Kaza: Ramazandan sonra, uygun bir zamanda, geçirdiği orucu tutmaya niyet ederek -tutamadığı her oruca karşılık- bir oruç tutmaktır.
Keffaret: Sırayla bir köle veya cariyeyi azad ederek hürriyete kavuşturmak, bunu yapamazsa iki ay aralıksız oruç tutmak, bunu da yapamazsa altmış fakiri birer gün doyurmak veya bunun bedelini vermektir.
Orucu bozan, hem kaza ve hem de keffareti gerektiren şeyler:
1-Kasten, bilerek cinsî temasta bulunmak.
2-Bilerek yemek ve içmek.
Bunlardan birincisinde bütün İslâm müctehidleri ittifak etmişlerdir. İkincisinde (cinsî birleşme dışında) keffaretin gerekmesi Hanefîlerin de dahil bulunduğu birtakım müctehidlere göredir.
Keffaretin gerekmesi için Ramazanda oruca niyet edilmiş olması, bilerek ve isteyerek bozulmuş olması, bozduktan sonra hastalık, yolculuk gibi bir durumun ortaya çıkmaması şarttır.
Orucu bozup yalnızca kaza gerektiren şeyler:
1- Normalin dışında cinsî temas.
2- Öperken veya dokunurken boşalma.
3- Lavman yaptırmak, kulak veya buruna ilaç damlatmak, başta veya vücuttaki bir yaraya ilâç koymak suretiyle karın veya dimağa ilâcın girmesine sebep olmak. İmam Ebû Yusuf ve Muhammed'e göre vücudun tabiî deliklerinden değil de yara ve çıban gibi sonradan açılan yerlerden giren şey orucu bozmaz.
4- İmsak olmadı veya iftar zamanı geldi zannederek yemek ve içmek; sonra da yanıldığını anlamak.
5- İsteyerek ağız dolusu kusmak ve anormal şeyleri yemek.

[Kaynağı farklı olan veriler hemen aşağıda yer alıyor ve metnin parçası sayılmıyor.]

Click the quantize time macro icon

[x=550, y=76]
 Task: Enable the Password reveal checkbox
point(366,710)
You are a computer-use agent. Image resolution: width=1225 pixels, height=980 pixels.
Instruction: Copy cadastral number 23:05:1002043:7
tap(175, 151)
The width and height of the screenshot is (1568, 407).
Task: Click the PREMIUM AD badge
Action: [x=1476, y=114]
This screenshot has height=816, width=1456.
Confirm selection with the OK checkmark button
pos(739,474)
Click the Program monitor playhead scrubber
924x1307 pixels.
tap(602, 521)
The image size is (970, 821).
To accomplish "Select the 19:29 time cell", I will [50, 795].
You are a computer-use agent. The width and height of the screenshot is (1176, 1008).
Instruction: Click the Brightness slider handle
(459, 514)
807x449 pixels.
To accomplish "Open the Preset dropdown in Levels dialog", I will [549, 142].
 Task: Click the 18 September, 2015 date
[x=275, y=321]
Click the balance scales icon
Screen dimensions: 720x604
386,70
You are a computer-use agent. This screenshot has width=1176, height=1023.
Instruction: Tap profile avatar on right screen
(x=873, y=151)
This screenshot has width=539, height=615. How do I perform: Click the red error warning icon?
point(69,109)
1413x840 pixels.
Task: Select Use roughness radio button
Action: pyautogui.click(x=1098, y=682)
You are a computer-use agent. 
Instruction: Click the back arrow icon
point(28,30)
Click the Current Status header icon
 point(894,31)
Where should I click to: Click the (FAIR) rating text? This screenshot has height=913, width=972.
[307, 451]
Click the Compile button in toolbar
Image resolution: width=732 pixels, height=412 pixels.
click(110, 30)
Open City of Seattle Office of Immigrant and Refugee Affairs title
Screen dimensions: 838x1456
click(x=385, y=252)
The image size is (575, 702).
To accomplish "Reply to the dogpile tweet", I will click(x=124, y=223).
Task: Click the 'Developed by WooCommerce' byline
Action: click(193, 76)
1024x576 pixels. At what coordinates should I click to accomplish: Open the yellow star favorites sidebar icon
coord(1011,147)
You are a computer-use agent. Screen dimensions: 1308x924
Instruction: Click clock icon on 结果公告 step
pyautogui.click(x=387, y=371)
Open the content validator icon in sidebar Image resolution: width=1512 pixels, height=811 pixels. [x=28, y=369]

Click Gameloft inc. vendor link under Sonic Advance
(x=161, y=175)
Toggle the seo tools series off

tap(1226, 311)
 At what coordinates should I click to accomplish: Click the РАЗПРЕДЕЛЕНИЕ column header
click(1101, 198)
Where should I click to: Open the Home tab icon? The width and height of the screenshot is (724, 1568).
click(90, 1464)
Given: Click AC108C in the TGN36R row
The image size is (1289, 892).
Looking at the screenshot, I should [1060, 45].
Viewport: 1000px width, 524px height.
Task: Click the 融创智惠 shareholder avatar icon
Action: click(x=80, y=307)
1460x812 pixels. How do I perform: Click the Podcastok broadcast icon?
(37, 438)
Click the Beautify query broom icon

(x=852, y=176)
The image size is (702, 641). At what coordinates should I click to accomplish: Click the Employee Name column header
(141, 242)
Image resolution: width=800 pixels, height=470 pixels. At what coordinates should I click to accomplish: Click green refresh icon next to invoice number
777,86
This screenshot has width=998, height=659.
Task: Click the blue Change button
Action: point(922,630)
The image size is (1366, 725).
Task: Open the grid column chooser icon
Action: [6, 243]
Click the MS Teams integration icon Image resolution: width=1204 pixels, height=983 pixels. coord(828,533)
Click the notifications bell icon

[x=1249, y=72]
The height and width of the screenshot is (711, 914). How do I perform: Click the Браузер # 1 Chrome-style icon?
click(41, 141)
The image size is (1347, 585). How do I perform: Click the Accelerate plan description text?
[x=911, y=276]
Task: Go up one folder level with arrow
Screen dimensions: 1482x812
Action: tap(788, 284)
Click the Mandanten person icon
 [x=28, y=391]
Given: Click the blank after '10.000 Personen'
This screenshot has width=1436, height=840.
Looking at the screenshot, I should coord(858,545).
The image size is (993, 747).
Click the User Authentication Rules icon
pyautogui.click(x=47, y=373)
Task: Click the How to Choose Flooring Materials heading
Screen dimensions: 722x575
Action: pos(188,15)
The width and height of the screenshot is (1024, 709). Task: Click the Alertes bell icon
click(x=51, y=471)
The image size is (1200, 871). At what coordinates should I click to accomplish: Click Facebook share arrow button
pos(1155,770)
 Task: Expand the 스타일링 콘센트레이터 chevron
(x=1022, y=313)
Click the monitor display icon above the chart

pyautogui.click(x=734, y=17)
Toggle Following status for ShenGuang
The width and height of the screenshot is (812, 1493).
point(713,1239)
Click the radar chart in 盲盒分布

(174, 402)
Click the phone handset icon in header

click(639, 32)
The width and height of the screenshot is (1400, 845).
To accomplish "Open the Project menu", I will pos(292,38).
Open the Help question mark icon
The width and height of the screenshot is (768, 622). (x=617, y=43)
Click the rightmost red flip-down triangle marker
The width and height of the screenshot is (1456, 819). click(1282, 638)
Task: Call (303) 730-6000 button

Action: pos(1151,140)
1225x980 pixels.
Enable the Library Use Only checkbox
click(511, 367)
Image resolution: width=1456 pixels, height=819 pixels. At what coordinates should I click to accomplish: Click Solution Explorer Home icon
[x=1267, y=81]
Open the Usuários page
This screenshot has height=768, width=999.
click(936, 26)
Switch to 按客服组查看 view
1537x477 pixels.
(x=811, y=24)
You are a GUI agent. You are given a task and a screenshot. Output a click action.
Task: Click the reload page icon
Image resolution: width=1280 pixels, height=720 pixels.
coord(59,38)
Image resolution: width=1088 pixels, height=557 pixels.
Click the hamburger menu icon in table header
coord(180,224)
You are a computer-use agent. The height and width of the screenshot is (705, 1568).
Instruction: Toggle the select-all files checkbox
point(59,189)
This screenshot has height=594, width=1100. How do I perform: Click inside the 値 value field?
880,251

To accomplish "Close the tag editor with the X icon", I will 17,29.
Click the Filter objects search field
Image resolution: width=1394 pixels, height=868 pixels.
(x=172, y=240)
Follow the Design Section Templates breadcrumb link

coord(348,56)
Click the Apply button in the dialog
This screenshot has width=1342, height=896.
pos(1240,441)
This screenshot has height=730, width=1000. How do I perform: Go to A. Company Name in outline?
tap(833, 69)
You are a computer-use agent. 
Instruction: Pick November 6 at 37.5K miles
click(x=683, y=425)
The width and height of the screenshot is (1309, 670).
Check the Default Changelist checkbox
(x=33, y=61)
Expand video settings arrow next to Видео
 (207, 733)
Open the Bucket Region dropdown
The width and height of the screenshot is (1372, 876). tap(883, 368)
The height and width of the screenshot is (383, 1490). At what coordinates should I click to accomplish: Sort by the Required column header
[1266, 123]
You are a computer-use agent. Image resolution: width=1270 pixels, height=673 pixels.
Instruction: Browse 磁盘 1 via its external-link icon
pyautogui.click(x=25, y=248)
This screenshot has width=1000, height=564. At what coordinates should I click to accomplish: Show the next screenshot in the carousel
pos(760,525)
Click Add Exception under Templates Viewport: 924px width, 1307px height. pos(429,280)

Bunlar ve benzeri durumlarda oruç bozulur; ancak keffaret değil, yalnızca kaza gerekir.
Orucu bozmayan şeyler:
1- Oruçlu olduğunu unutarak yemek, içmek ve birleşmek
2- Oruçlu iken uykuda ihtilâm olmak.
3- Kadına bakarken dokunmadan boşalmak.
4- Krem veya sürme kullanmak.
5- Eşini öpmek.
6- Gıybet etmek.
7- İstemeden kusmak.
8- Boğazına toz vb. kaçmak.
9- Geceleyin cünüb olup yıkanmadan imsak vaktini geçirmek.
10- Dişlerinin arasında kalan ve nohut tanesi kadar olmayan bir şeyi yutmak.
11- Denizde, nehirde, banyoda ve benzeri yerlerde yıkanmak, banyo yapmak.
12- Deri altına, adaleye veya damara iğne yaptırmak.
İğne yaptırmanın orucu bozacağı görüşünde olanlar bulunmakla beraber; eskiden fetvahanede ve 1948 yılında Ezher Üniversitesi'nin Fetva Komisyonu'nda iğnenin orucu bozmayacağı yolunda fetva verilmiştir.
Rahatsızlığı sebebiyle iğne yaptırma durumunda olup bunu gece yaptırmakta güçlüğe maruz kalanlar bu fetvadan istifade ederek iğnelerini gündüz, oruçlu iken yaptırabilirler. Hasta olmayan, yahut gece kolayca iğne yaptırabilenler oruçlu iken bunu yaptırmamayı tercih etmelidirler.